From our oven to yours, here is the freshly translated recipe, ready to fill your home with the sweet scent of cinnamon.

Cinnamon Rolls

There are few things more comforting than the aroma of freshly baked cinnamon rolls wafting from the kitchen. These delightful spirals of soft, sweet dough, filled with a buttery cinnamon-sugar mixture and studded with crunchy walnuts, are a classic treat beloved around the world. This recipe provides a straightforward path to creating these wonderfully fluffy and decadent rolls at home.

The dough for these rolls is enriched with milk and eggs, which gives it a wonderfully soft and tender texture, similar to a brioche. The recipe offers the convenience of using a bread machine for the initial kneading and proofing, but it can just as easily be made by hand with a bit of elbow grease. The filling is a simple yet perfect combination of brown sugar, butter, and cinnamon, while the walnuts add a fantastic textural contrast and a rich, nutty flavour.

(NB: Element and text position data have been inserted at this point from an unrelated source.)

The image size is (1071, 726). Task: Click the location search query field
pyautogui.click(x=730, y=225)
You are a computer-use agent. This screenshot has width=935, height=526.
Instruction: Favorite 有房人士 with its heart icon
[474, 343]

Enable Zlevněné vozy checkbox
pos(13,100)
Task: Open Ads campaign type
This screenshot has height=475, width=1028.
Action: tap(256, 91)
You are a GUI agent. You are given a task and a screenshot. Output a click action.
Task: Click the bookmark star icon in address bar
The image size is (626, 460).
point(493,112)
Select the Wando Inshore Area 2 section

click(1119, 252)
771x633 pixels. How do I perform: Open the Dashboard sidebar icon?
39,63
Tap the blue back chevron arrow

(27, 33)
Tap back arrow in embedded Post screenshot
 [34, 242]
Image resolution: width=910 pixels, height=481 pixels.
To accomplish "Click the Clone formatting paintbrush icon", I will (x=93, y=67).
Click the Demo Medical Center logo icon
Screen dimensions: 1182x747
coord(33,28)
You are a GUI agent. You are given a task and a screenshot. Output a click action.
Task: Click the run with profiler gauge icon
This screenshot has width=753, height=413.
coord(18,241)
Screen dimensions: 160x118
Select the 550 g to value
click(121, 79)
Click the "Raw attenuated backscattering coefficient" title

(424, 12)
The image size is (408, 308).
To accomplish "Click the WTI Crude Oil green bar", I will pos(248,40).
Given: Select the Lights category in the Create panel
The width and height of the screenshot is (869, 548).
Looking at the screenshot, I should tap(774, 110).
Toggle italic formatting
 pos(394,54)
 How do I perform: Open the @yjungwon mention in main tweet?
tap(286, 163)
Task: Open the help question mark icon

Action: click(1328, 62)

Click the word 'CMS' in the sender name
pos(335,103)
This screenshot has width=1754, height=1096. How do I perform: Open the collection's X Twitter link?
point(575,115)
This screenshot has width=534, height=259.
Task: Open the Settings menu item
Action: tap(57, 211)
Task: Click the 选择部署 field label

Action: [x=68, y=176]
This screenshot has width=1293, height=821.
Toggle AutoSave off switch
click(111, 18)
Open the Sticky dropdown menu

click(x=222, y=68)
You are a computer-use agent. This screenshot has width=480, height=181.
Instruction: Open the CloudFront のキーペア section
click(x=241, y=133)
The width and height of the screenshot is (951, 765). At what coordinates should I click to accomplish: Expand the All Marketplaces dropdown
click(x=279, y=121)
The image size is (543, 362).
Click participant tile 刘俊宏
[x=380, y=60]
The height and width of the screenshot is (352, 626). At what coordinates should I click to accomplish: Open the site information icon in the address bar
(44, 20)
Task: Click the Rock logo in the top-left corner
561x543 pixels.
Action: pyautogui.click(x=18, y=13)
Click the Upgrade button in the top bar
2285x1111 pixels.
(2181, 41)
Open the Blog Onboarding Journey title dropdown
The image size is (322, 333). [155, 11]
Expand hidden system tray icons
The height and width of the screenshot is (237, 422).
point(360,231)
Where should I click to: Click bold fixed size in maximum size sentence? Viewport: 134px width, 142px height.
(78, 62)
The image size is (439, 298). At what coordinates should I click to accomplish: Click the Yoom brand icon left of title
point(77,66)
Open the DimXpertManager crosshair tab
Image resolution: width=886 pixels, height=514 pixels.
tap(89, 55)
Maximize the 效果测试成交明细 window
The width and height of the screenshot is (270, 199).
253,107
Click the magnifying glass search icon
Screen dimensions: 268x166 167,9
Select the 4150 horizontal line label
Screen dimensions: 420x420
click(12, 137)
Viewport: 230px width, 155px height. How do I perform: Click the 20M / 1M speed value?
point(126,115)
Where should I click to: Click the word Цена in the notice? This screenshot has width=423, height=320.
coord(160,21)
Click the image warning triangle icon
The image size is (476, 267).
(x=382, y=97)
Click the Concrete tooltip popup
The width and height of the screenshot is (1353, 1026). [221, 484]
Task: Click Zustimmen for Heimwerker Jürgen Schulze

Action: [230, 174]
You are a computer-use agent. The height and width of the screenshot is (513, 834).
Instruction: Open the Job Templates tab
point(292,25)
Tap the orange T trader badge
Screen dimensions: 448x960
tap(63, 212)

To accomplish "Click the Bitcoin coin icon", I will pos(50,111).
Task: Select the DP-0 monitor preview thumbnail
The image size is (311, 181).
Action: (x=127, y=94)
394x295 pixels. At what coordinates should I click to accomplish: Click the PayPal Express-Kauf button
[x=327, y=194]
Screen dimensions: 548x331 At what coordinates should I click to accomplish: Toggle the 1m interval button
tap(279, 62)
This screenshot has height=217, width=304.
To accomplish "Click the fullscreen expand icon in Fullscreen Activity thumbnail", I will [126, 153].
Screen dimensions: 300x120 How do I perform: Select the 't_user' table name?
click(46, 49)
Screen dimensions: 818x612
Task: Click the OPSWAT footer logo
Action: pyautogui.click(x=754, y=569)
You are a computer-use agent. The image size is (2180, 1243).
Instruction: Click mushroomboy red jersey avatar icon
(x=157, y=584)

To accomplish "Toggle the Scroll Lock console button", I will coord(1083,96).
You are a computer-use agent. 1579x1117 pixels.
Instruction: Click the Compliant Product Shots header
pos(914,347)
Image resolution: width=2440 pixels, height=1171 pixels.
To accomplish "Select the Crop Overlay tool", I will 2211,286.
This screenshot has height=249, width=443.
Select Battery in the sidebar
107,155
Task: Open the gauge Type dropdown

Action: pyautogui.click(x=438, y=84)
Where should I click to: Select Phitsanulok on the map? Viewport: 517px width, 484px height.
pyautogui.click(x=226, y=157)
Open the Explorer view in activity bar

A defining feature of these rolls is the simple yet delicious honey and cinnamon glaze, which is brushed on after baking. This gives them a beautiful shine and a delicate sweetness that isn’t overpowering. However, for those who prefer a more traditional American-style cinnamon roll, you could easily whip up a simple cream cheese frosting (a mix of cream cheese, powdered sugar, butter, and a splash of vanilla) to spread over the top while they are still warm. As the recipe notes, these rolls also freeze beautifully, making them a fantastic make-ahead treat for future indulgence.

Ingredients

  • 240ml warm milk
  • 2 whole eggs
  • 4 tbsp softened margarine or butter
  • 3 tbsp white sugar
  • 1 pinch of salt
  • 4 cups of all-purpose flour (The original recipe notes to count about 5 tbsp of flour per cup)
  • 10g fresh baker’s yeast (or about 1 ½ tsp of active dry yeast)
  • 2 cups chopped walnuts
  • 2 tbsp brown sugar
  • 2 tbsp melted margarine or butter
  • 2 tbsp honey
  • 2 tbsp warm water
  • 2 tbsp ground cinnamon

Preparation

  1. Place the dough ingredients (milk, eggs, softened margarine, white sugar, salt, flour, yeast) into a bread machine in the order listed and run on the “dough” program (typically around 90 minutes). Alternatively, you can knead the dough by hand until smooth and elastic, then let it rise in a warm place until doubled.
  2. Once the dough cycle is complete, turn the dough out onto a lightly floured surface. Using a rolling pin, roll it out into a rectangle.
  3. In a small bowl, mix the melted butter and brown sugar. Spread this mixture evenly over the rolled-out dough. Sprinkle the chopped walnuts over the top.
  4. Tightly roll the dough into a log, like a Swiss roll. Cut the log into rolls about 3cm (approx. 1.2 inches) thick. Place the rolls cut-side up in a buttered baking dish. Cover the dish and let the rolls rise in a warm place until they have doubled in size.
  5. For a quicker rise, you can place the dish in an oven preheated to 50°C (120°F) for about 15 minutes, then turn the oven off and let them continue to rise inside for another 20 minutes.
  6. Bake in a preheated oven at 180°C (160°C Fan / Gas Mark 4) for about 20 to 25 minutes, or until golden brown.
  7. While the rolls are baking, prepare the glaze by mixing the honey, warm water, and cinnamon. Once the rolls are out of the oven, brush them with the honey-cinnamon glaze while still warm. (Note: You can also add the cinnamon to the filling instead of the glaze if preferred).
  8. Serve warm or cold. To freeze, simply place the cooled rolls in an airtight container. When ready to eat, thaw at room temperature for about 2 hours.